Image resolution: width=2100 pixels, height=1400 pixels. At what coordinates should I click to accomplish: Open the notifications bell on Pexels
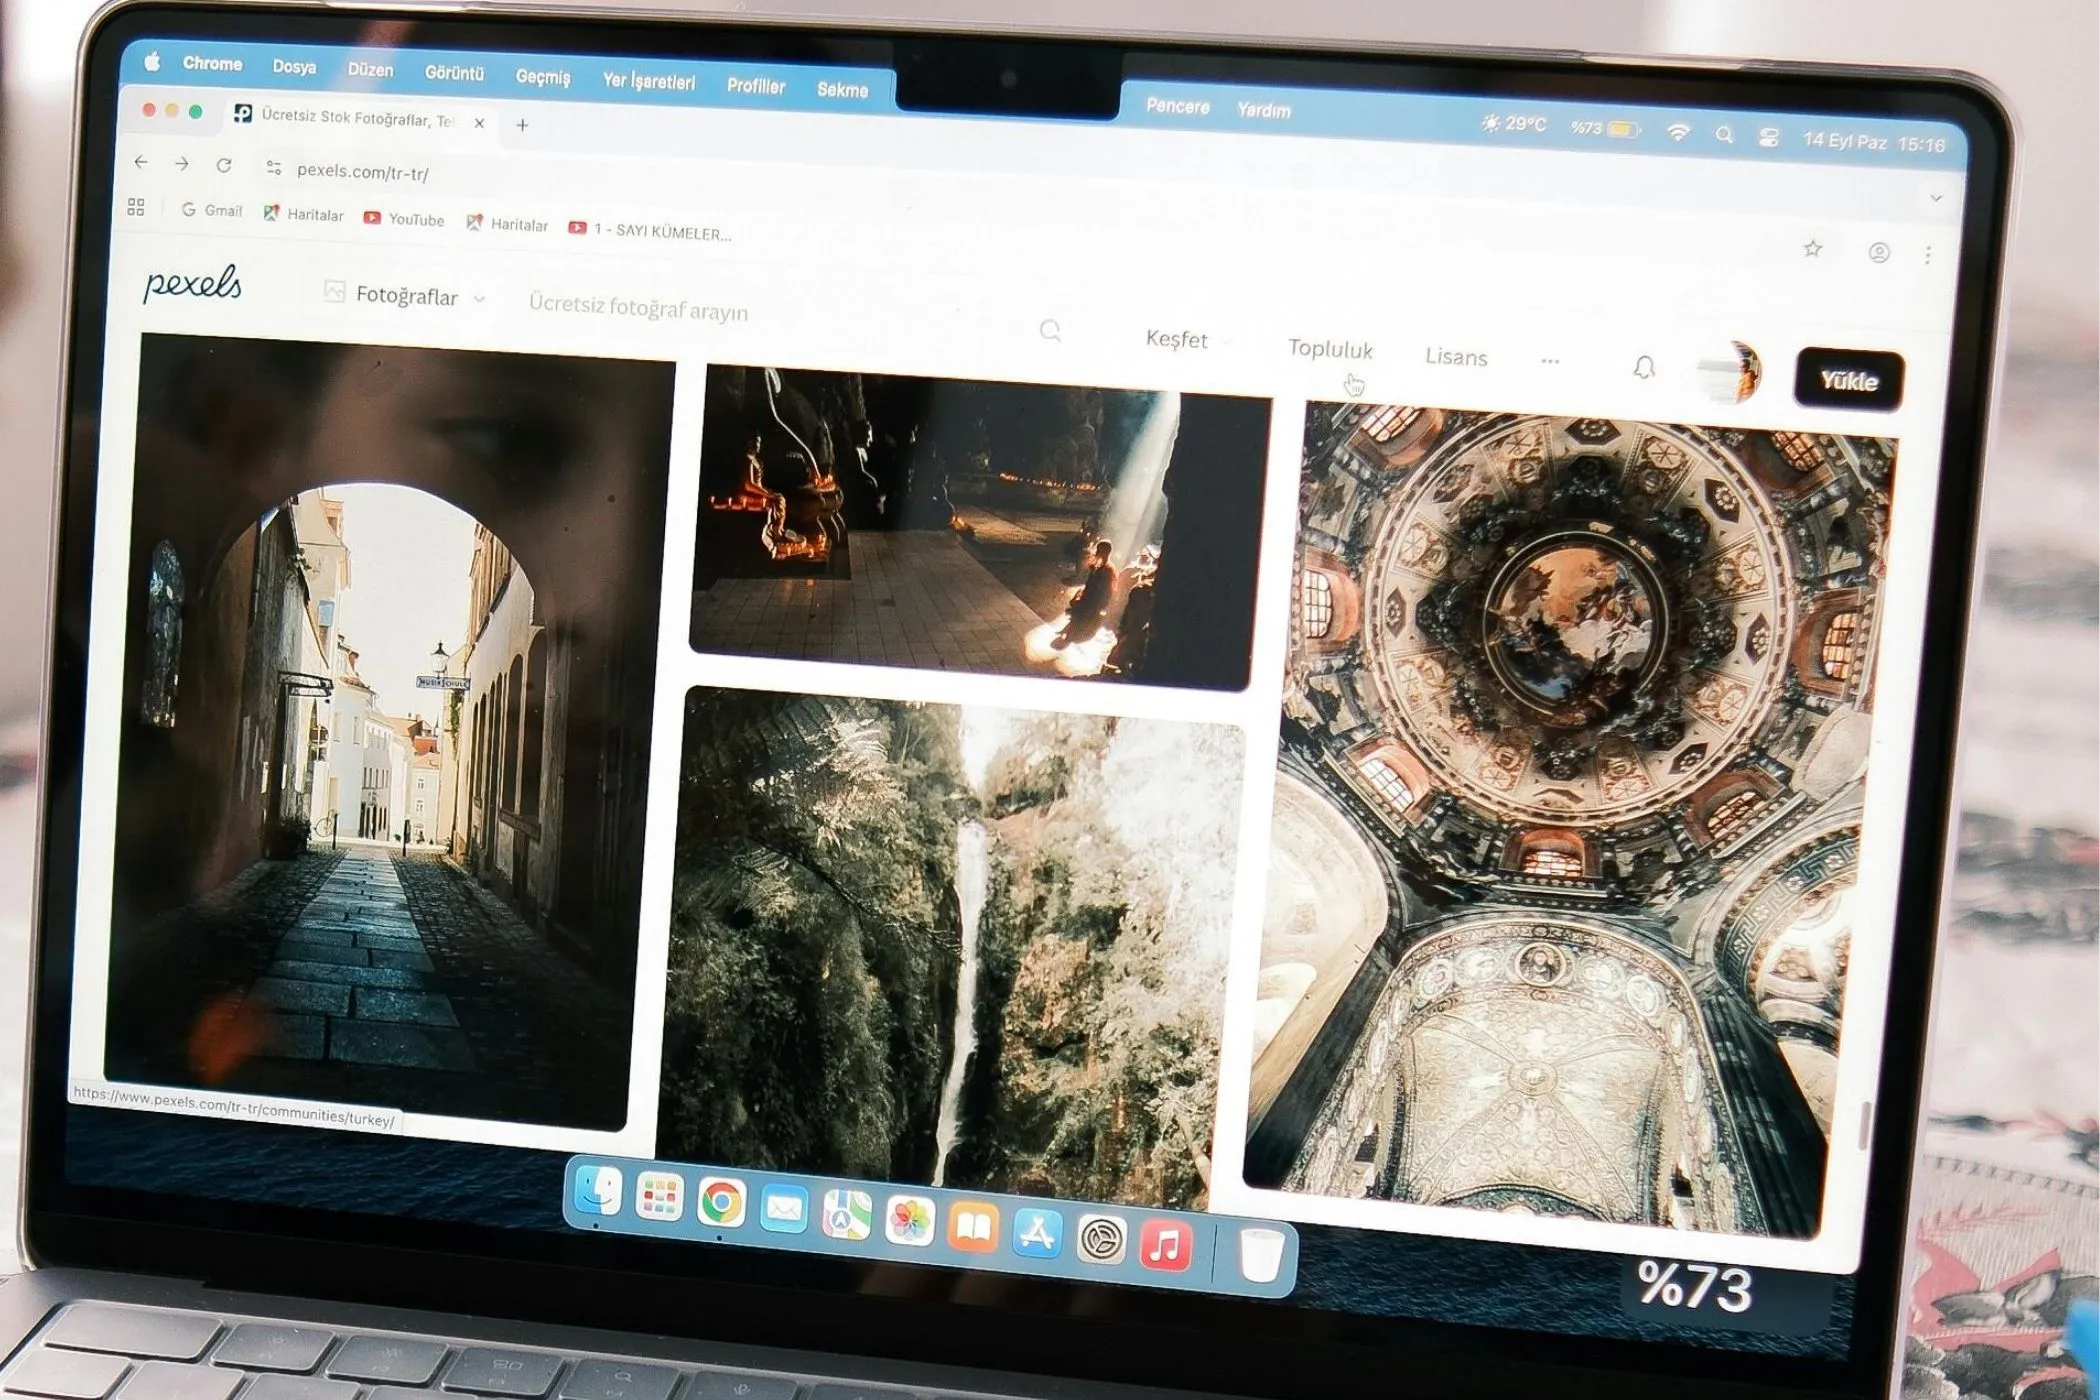click(x=1645, y=368)
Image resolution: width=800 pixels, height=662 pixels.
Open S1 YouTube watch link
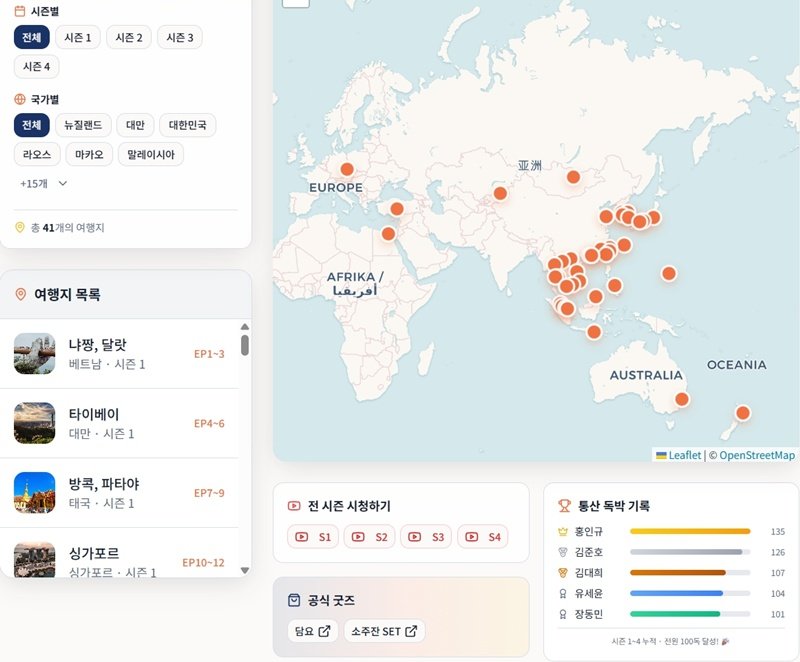tap(313, 537)
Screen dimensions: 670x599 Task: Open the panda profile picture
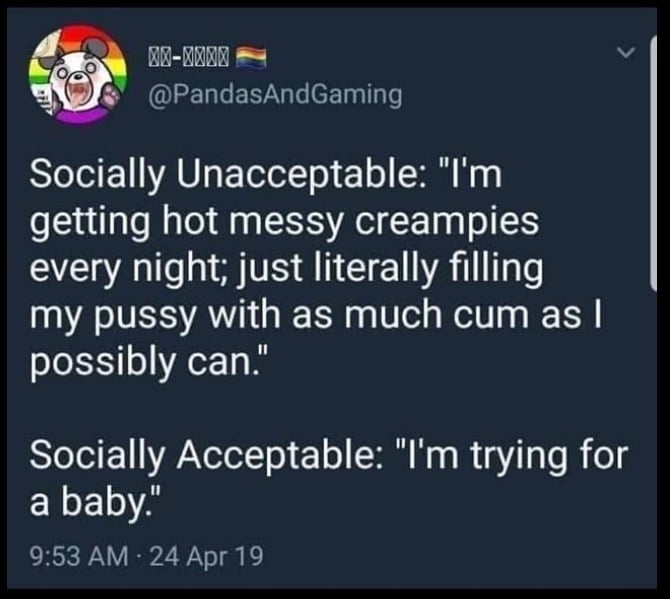point(78,74)
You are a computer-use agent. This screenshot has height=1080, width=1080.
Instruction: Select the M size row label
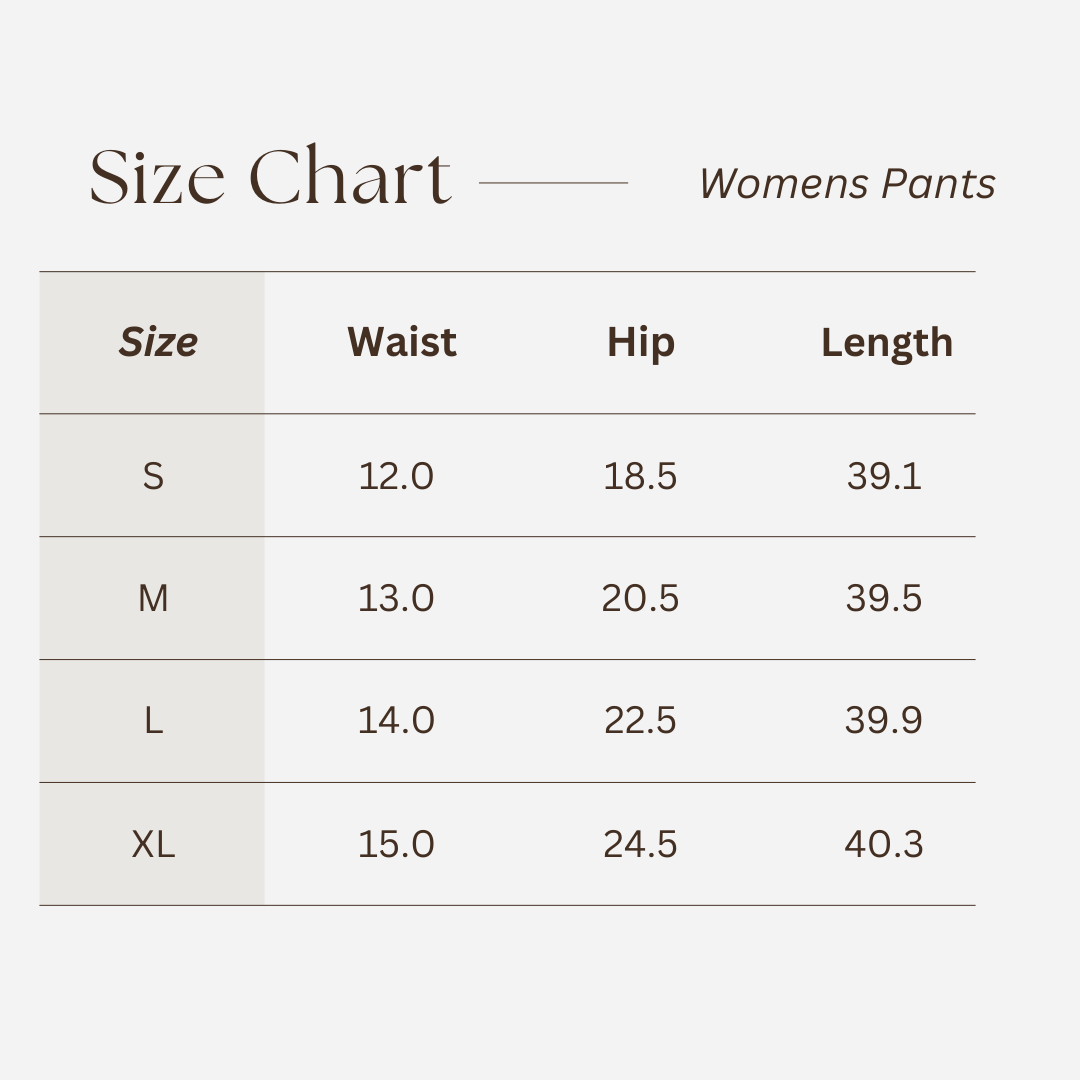coord(153,599)
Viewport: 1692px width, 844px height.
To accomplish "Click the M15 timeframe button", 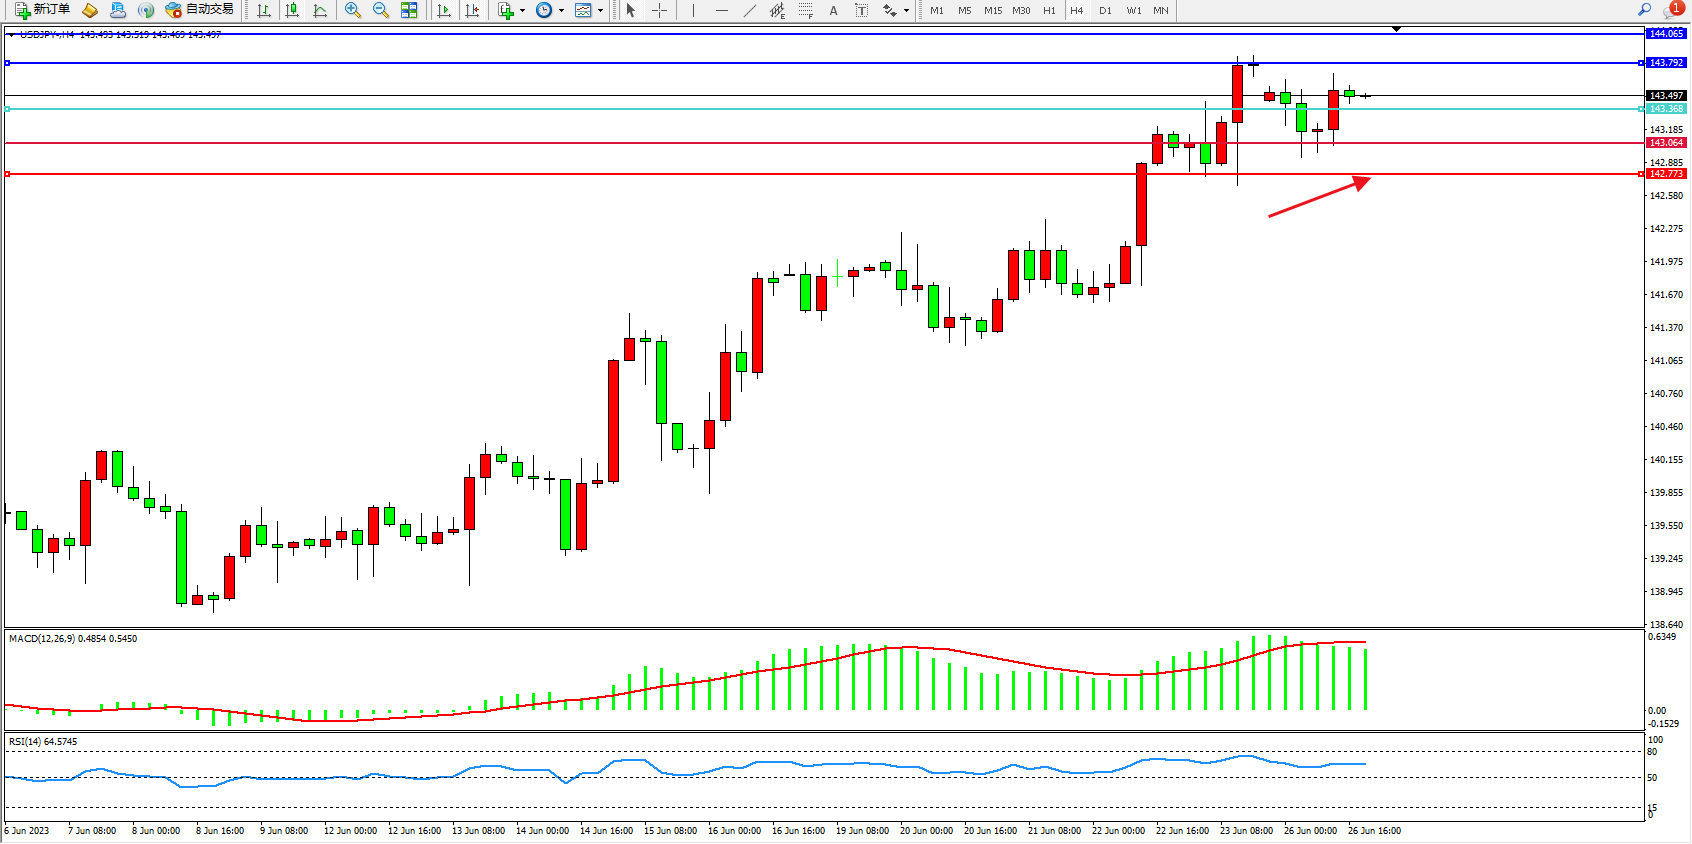I will (992, 10).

• • •

The task:
Arrange the items above, from the line containing "Image resolution: width=800" through the line containing "coord(153,599)" (both included), as a two-column CSV with the headers text and answer. Give one row per item, put each field in quotes with line breaks turned into spaces, and leave out the pictures.

Worked answer:
text,answer
"Image resolution: width=800 pixels, height=662 pixels. Open S1 YouTube watch link","tap(313, 537)"
"Screen dimensions: 670x599 Task: Open the panda profile picture","point(78,74)"
"You are a computer-use agent. This screenshot has height=1080, width=1080. Instruction: Select the M size row label","coord(153,599)"